> **EXERCISE PROMPT**:
Repeat every record below exactly, omitting any pictures.

> **DATASET CONTENT**:
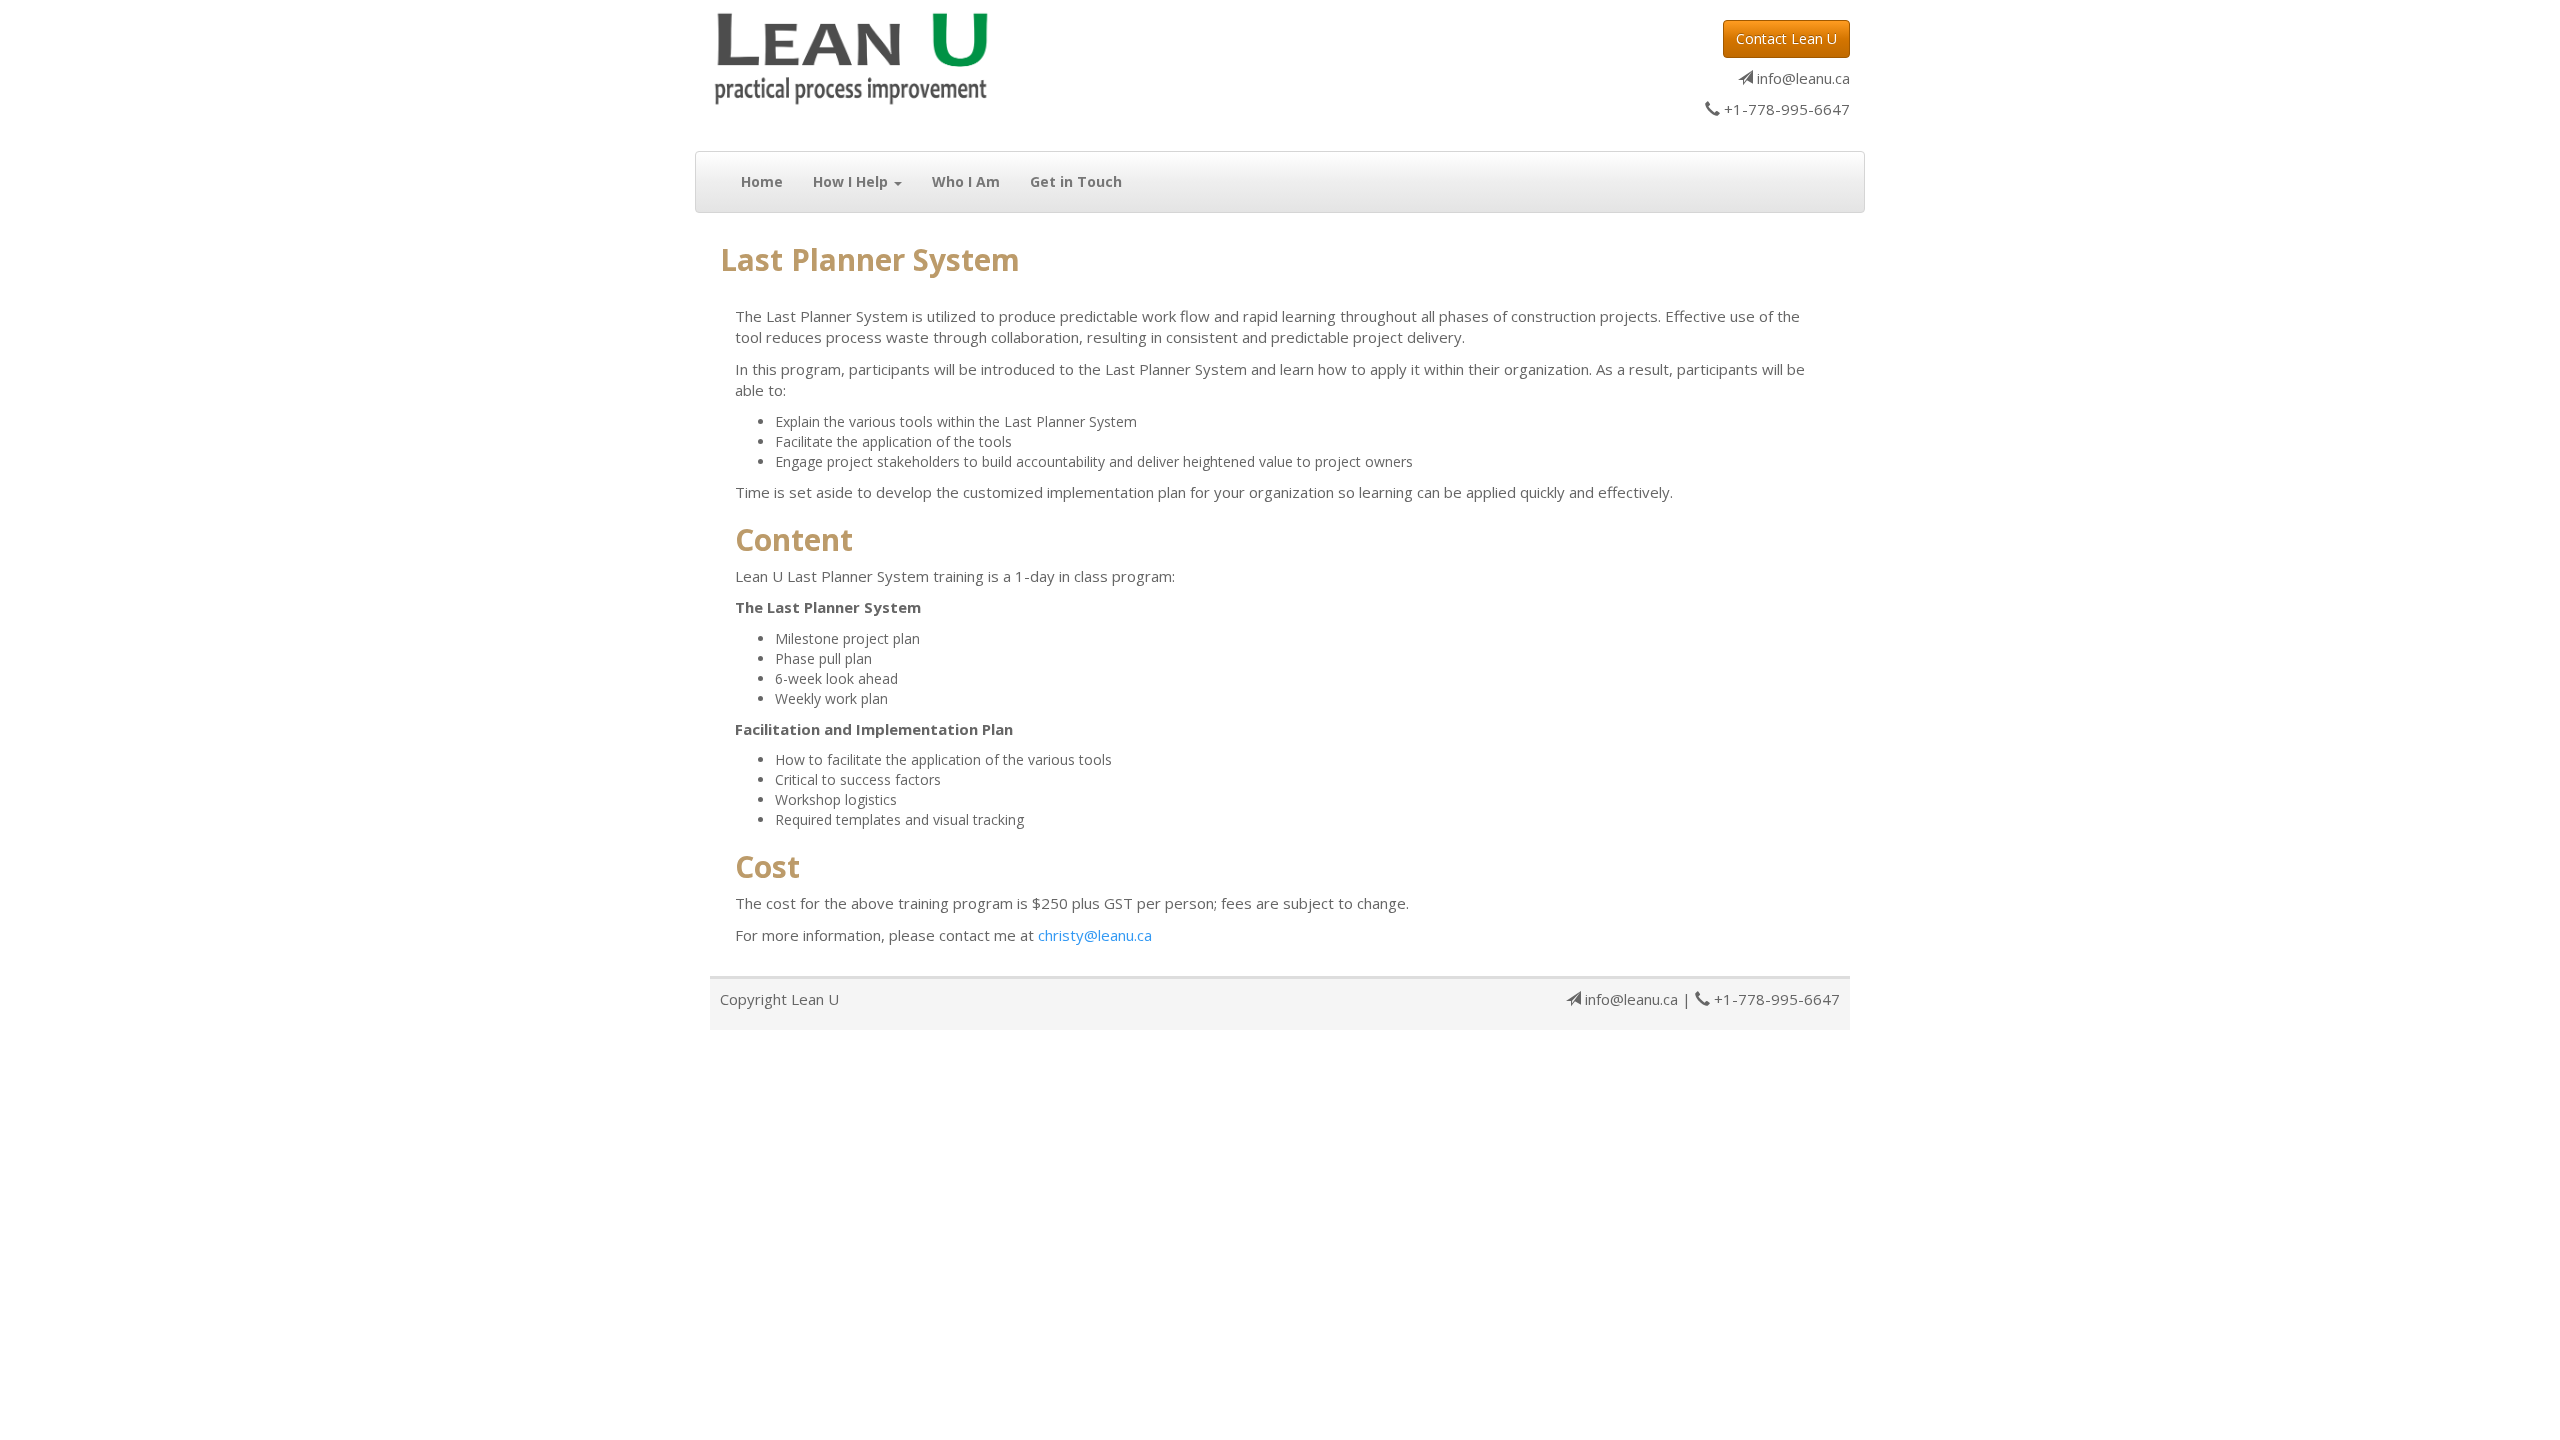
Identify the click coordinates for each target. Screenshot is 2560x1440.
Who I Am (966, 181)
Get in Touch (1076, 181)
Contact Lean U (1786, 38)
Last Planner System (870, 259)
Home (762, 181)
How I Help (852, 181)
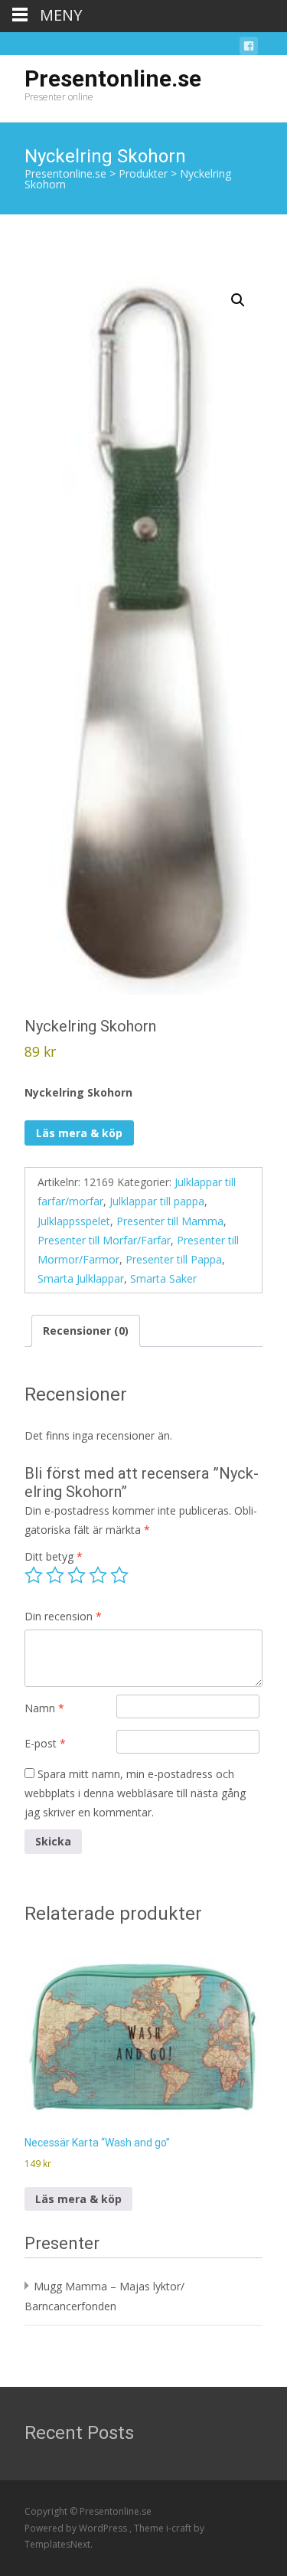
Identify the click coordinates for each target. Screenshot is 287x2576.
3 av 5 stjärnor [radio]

> **TASK OUTPUT**:
Identify the click coordinates for each target. Screenshot is 2560x1440.
Who I Am (966, 181)
Get in Touch (1076, 181)
Contact Lean U (1786, 38)
Last Planner System (870, 259)
Home (762, 181)
How I Help (852, 181)
Identify the click coordinates for each target. Screenshot is 287x2576.
3 av 5 stjärnor [radio]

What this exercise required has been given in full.